Fighting also raged on inside Gaza, especially in and near the southern city of Khan Younis, where the Israeli military said it had killed three members of the militant Palestinian Hamas group that rules the densely populated coastal strip.
US Secretary of State Antony Blinken and the European Union's top diplomat, Josep Borrell, were on separate trips to the region to try to quell spillover from the three-month-old Gaza war into Lebanon, the Israeli-occupied West Bank and Red Sea shipping lanes.
Israel and Hezbollah often trade fire across the Lebanese border, the West Bank is seething with anger and the Iran-aligned Houthis in Yemen seem determined to continue attacks on Red Sea shipping lanes until Israel stops bombarding Gaza.
Air raid sirens sounded across northern Israel early on Saturday when the Israeli military said it had identified some 40 "launches" from Lebanon toward the area of Meron.
There were no reports of casualties or damage.
Hezbollah said it had hit a key Israeli observation post with 62 rockets as a "preliminary response" to the killing of Hamas' deputy chief Saleh al-Arouri on Tuesday.
Arouri was killed by a drone in the southern suburbs of Beirut, a stronghold of Hamas' Lebanese ally Hezbollah, in an attack widely attributed to Israel.Lebanese Islamist militant group Jama'a Islamiya said it had fired two volleys of rockets at Kiryat Shmona in northern Israel, the third operation it has claimed since the Israel-Hamas war erupted on Oct. 7.
Israel's military said it had responded to the rocket attacks with a drone strike on "the terrorist cell responsible for the launches".
It said it had also struck Hezbollah targets in the areas of Ayta ash Shab, Yaroun, and Ramyeh in southern Lebanon, hitting a launch post, military sites, and "terrorist infrastructure".
Lebanese security sources and residents said Israel had also bombarded an area known as Kawthariyet el-Siyyed.
Hezbollah said five of its fighters had been killed in Israeli strikes.
WESTERN DIPLOMACY
Israel's onslaught began after Hamas militants from Gaza attacked Israel on Oct. 7, with 1,200 people killed and 240 taken hostage, according to Israeli officials.
The offensive, aimed at wiping out Hamas, had killed 22,722 people by Saturday, according to Palestinian health officials, and devastated the tiny enclave of 2.3 million people. At least 122 Palestinians were killed and 256 others injured in Gaza in the space of 24 hours, they said.
Blinken was meeting the leaders of Turkey and Greece on Saturday at the start of a week-long trip that will also take him to Israel, the Israeli-occupied West Bank, Jordan, Qatar, the United Arab Emirates, Saudi Arabia and Egypt.
In Istanbul, Blinken held talks with Turkish Foreign Minister Hakan Fidan and then with President Tayyip Erdogan, a fierce critic of Israel's military actions in Gaza.

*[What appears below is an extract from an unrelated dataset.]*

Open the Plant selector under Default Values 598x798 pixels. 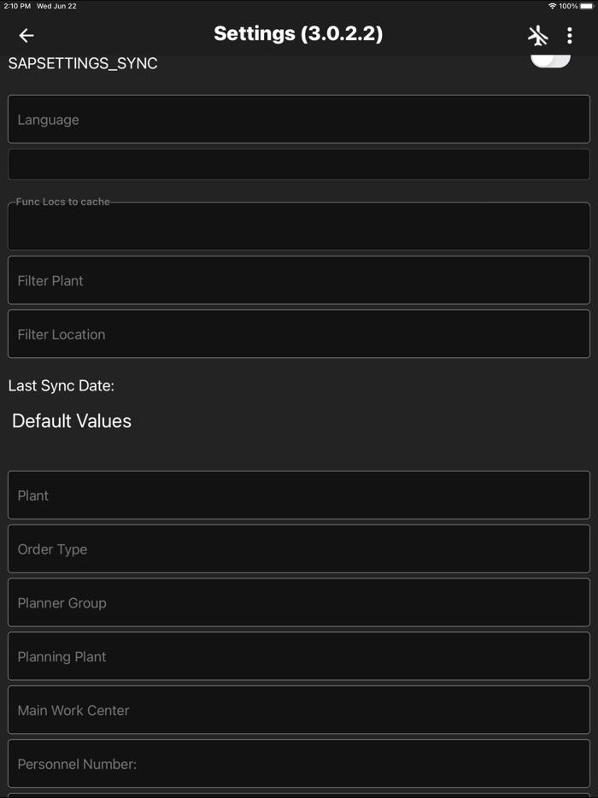[x=299, y=495]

Turkey, which unlike most of its NATO allies does not class Hamas as a terrorist organisation and hosts some of its members, has offered to mediate in the Gaza conflict.

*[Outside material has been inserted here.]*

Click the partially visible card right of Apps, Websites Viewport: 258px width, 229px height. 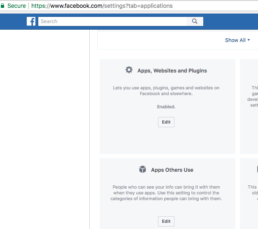coord(249,106)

Blinken also stressed the need to work toward broader, lasting regional peace that ensures Israel's security and advances the establishment of a Palestinian state, he said.

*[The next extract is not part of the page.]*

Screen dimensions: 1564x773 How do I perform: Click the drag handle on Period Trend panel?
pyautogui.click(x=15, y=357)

Borrell, the EU's senior diplomat, expressed alarm in Beirut about exchanges of fire between Israel and Hezbollah and the risk that Lebanon could be dragged into the Gaza conflict.
"Diplomatic channels have to stay open. War is not the only option – it's the worst option," Borrell said.
HEAVY SHELLING
The official Palestinian WAFA news agency reported that 18 Palestinians had been killed by an Israeli attack on a house east of Khan Younis.
The Palestinian Red Crescent reported heavy shelling inside Khan Younis near the Al-Amal Hospital. Shrapnel flew into the medical facility amid the sound of heavy gunfire from drones, it said in a post on social media platform X.
The Israeli military said its commandos had killed three fighters and found "many weapons, grenades, magazines and vests that were used by Hamas" in a civilian home.
The traumatised residents of Gaza, most of whom have been displaced at least once by the bombardment, are wrestling with acute shortages of food, medicine and fuel.
Standing outside a morgue in Khan Younis, 11-year-old Mahmoud Awad said his parents and siblings had been killed by Israeli airstrikes.
"We were in al-Shati refugee camp and they dropped fliers saying that Gaza is a battlefield, so we fled to Khan Younis because it was a safe place, and they still bombed us," he said.
Israel denies targeting civilians but says Hamas militants deliberately embed themselves and their infrastructure among civilian populations.
Hamas, which is backed by Iran and is sworn to Israel's destruction, denies the accusation.